**Exercise passage**
....

Q. So, in your last sentence, you told us that you requested your documents in December?
A. In December.
Q. Can you tell us on what date?
A. The first week, the first days, I called my family because, explaining my problem, I wasn’t going to say, look, this is what’s happening to me, send me such and such. I did it gradually, so as not to worry them.
. . .
Q. Why did you wait until December 2009 to ask for these documents?
A. Because, I’ll repeat myself, because of the problem I have, I do not want to involve my family.
– Sir, your family knows that you left the country in 2008.
A. Yes, but it was sudden. I only told them that I was going to Canada as a tourist.
Q. How could asking members of your family for these documents compromise them?
A. Well, in my country, it’s a corrupt country, with a lot of bureaucracy, a lot of corruption and, they tell me that a lot of people call to know how I’m getting along, if I’m working somewhere else.
. . .
– Sir, I understand that there may be bureaucracy, it’s not the only country, and if you had requested your documents at the ti—shortly after your claim for refugee protection, you maybe would have had them today.
A. Of course, you’re right, but I did not want to get my family involved. I did not tell them anything, and I—I told them from November 26 onwards, when I received the request, a little at a time. Little by little, I asked them whether they could request, get the documents and . . .
[16] In addition, the record shows that on September 29, 2008, the immigration officer at the port of entry told the applicant that it would be in his best interest to have more documents in support of his claim. The applicant did not establish that he had acted diligently.
[17] The applicant submitted that it was unfair for the Board to deny his application for a postponement because it then relied on his failure to file the documents to question his credibility.
[18] With respect, the applicant has not satisfied me that the documents he intended to file would have been determinative and would have led the Board to deem his narrative credible.
[19] First, the Board did mention that the applicant had not provided a copy of the complaint he had filed with the police but it did not draw a negative inference from that. Indeed, the Board stated that because the applicant did not submit evidence in support of his claim, it questioned him on how he went about filing his complaint. The Board then found that the applicant’s answers demonstrated that he did not have proper knowledge of the complaint process, which he nevertheless claimed to have followed.

....

**The data**
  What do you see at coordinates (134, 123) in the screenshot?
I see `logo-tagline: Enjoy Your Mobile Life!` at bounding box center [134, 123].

....

**Exercise instructions**
1. In the refugee-claim excerpt, on what date did the immigration officer at the port of entry tell the applicant that having more documents would be in his best interest?
2. In the refugee-claim excerpt, write out the part starting at "A. Because, I’ll" and ending at "documents compromise them?", with "tourist" swapped for "visitor".

**Written responses**
1. September 29, 2008.

2.
A. Because, I’ll repeat myself, because of the problem I have, I do not want to involve my family.
– Sir, your family knows that you left the country in 2008.
A. Yes, but it was sudden. I only told them that I was going to Canada as a visitor.
Q. How could asking members of your family for these documents compromise them?